● **PROBLEMS TO SOLVE**
1. Please list every sector of the economy that the passage on COVID-19 and the U.S. economy names as highly impacted by the pandemic.
2. Give a continuation of the passage on COVID-19 and the U.S. economy, beginning after its final sentence; the lines come after that passage.

COVID-19 pandemic has impacted us in many different ways. Many individuals have lost their jobs because of it, while others had their hours cut. Around 205,000 individuals have passed away from this virus. Eight months of this on-going pandemic has also negatively affected the U.S. economy.
The outcome of the pandemic
In July, 31.3 million people reported that they were unable to work at some point in the last 4-weeks. As of July, 16.9 million (57%) people were unable to work. Even though these statistics are in some way outdated as of September, there are still people who are unemployed while others have returned to their work. The pandemic has people less willing to spend money on unnecessary things/trips. Causing many sectors in the economy like the traveling industry, airline industries, and other leisure industries to be highly impacted by the pandemic.
Federal Reserve’s response to the economy
On September 16, 2020, Jerome Powell from the federal reserve announced that they are strongly committed to achieving the monetary goals that our congress has given them. These goals are price stability and higher employment rates. The pandemic has not made raising the employment rate as easy as the goal may seem and instead challenged this goal. However, they have offered relief like unemployment and President Trump signing the H.R., 748 Cares Act (a $2 trillion coronavirus relief bill) on March 27, 2020, hoping the recovery is as easy as possible. With the pandemic in mind, which does not seem to be ending any time soon, the federal reserve has changed the policy statement to alleviate potentially severe damages of this pandemic and achieve the congress’s goals. The federal reserve has announced to keep interest rates near zero and plans to stay for three years (until 2023).

● **DATASET EXCERPT**
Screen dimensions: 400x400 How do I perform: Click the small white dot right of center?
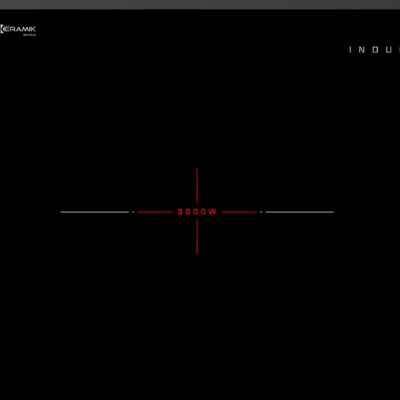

● **EXERCISE RESULTS**
1. The traveling industry, airline industries, and other leisure industries.

2.
What do lower interest rates mean?
When the Federal Reserve lowers the interest rate, it is a tactic to stimulate economic growth. One reason why the Federal Reserve decided to reduce the interest rate may be because they want consumers to spend more money. With lower interest rates, it makes it easier for someone to finance assets like houses or cars. When interest rates are lower, financing becomes cheaper for individuals to borrow or invest. It can also be helpful for someone who has a 401(k) account or an investor. The lowering of interest rates will affect your investment portfolio. One thing to be aware of, while the lower rates will increase your stocks, your bond prices will be the ones that will be lower.
The bottom line is that depending on if you are a borrower or saver, the lowering of interest rate may or may not benefit you.